Locate "This screenshot has height=820, width=1456." in the records below, then copy its line and every following line exactly, without the pictures.

* [Material shown]

+ + + +

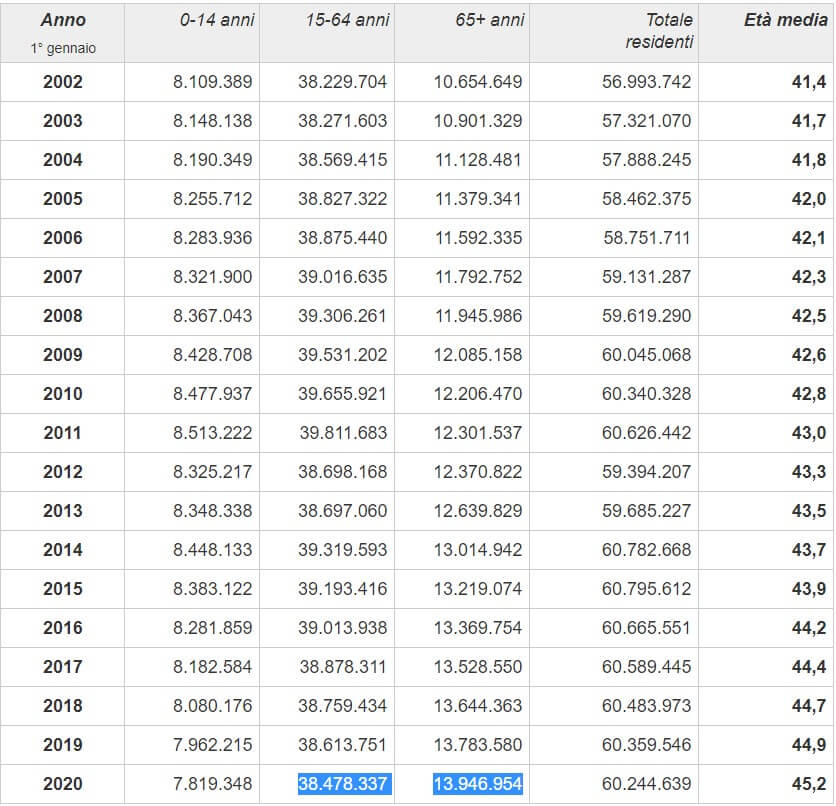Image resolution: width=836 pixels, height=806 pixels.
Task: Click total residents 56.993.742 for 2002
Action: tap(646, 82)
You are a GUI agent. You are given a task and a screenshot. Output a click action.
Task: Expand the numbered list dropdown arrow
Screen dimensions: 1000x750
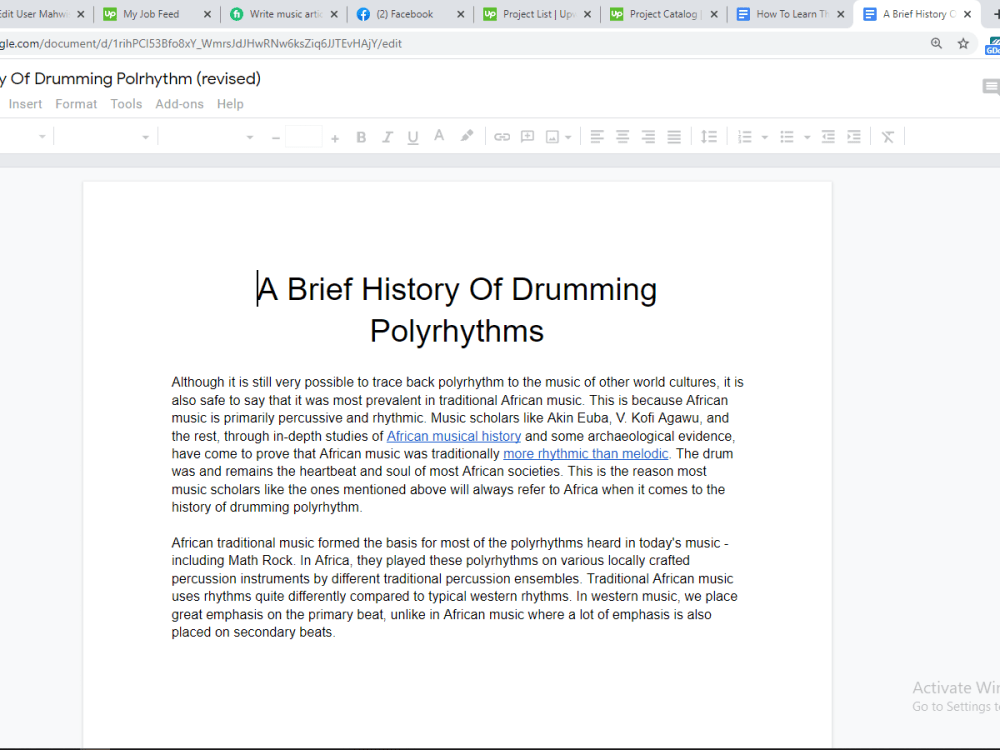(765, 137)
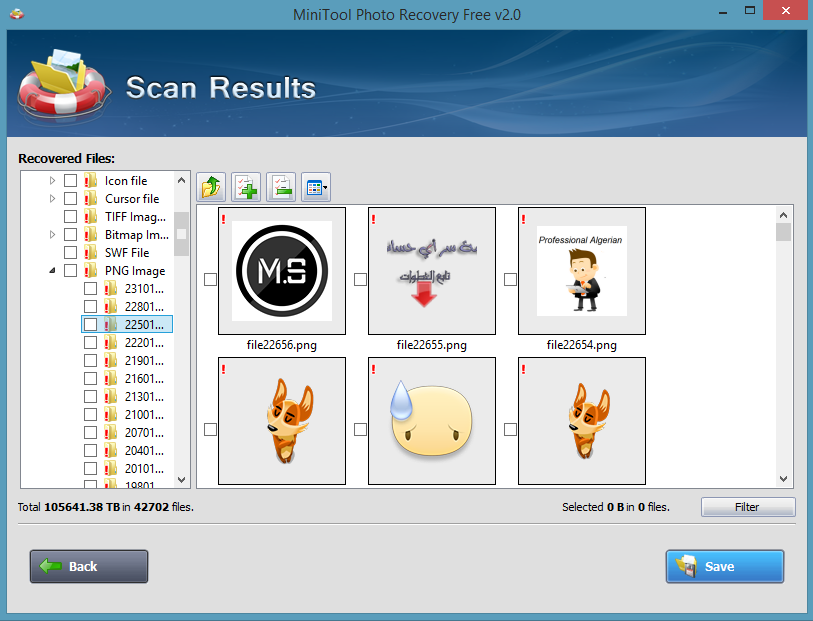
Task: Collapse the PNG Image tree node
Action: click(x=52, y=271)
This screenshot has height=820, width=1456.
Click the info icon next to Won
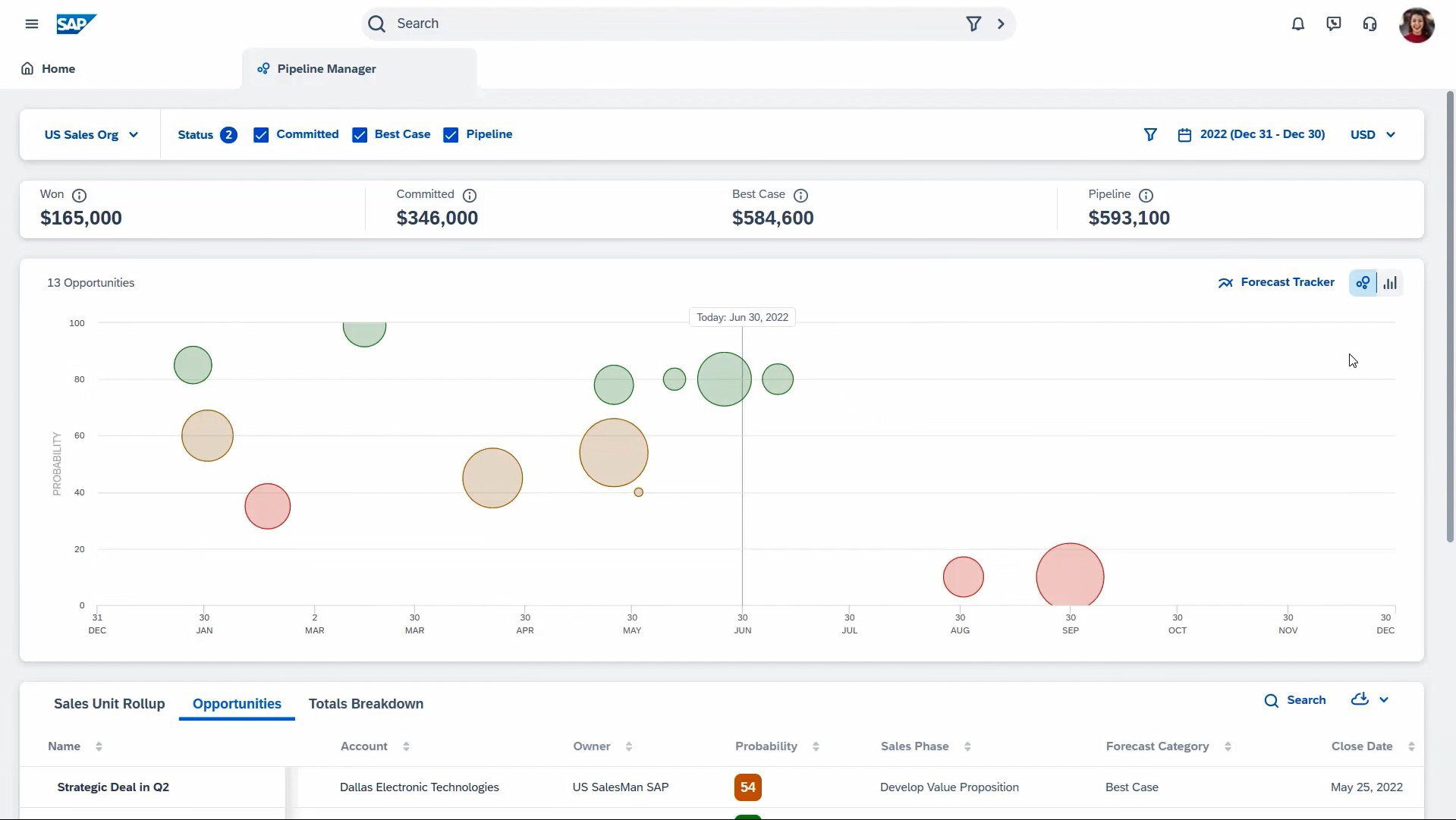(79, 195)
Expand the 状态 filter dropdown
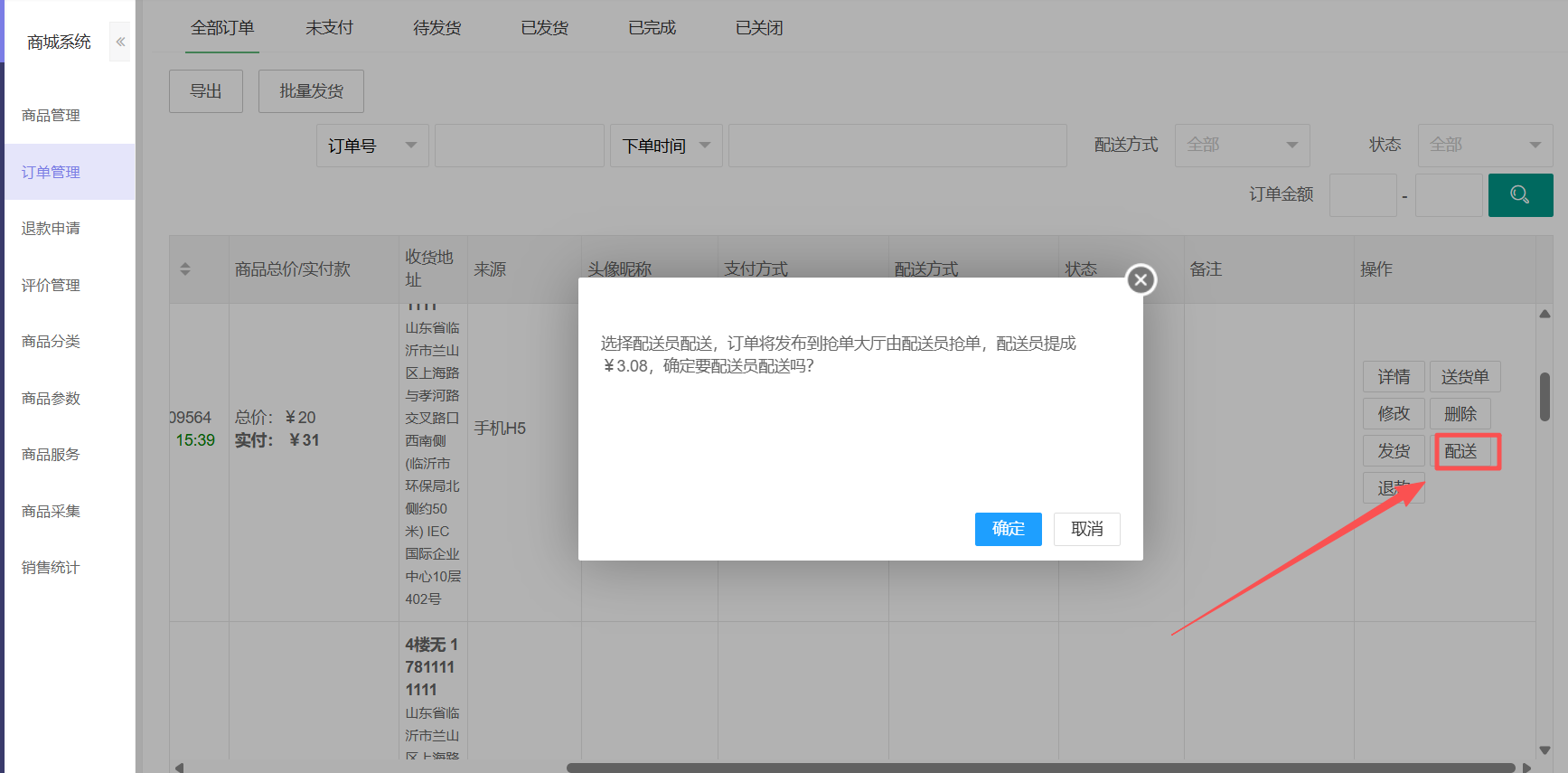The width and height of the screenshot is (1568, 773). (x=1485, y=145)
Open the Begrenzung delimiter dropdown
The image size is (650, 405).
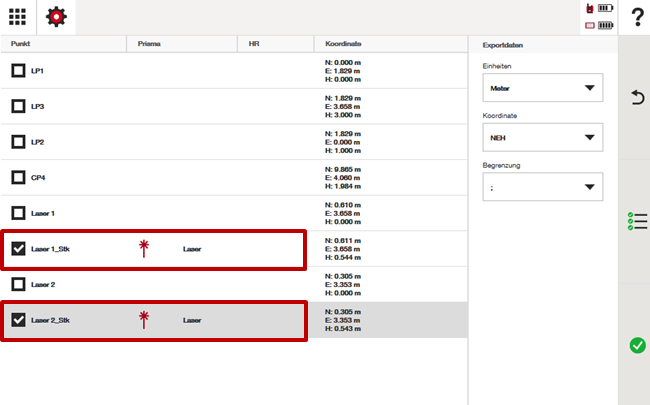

+ + + +

* [Task response]
This screenshot has height=820, width=1456.
Click the info icon next to Won
(79, 195)
Expand the 状态 filter dropdown
The width and height of the screenshot is (1568, 773). (x=1485, y=145)
Open the Begrenzung delimiter dropdown
The image size is (650, 405).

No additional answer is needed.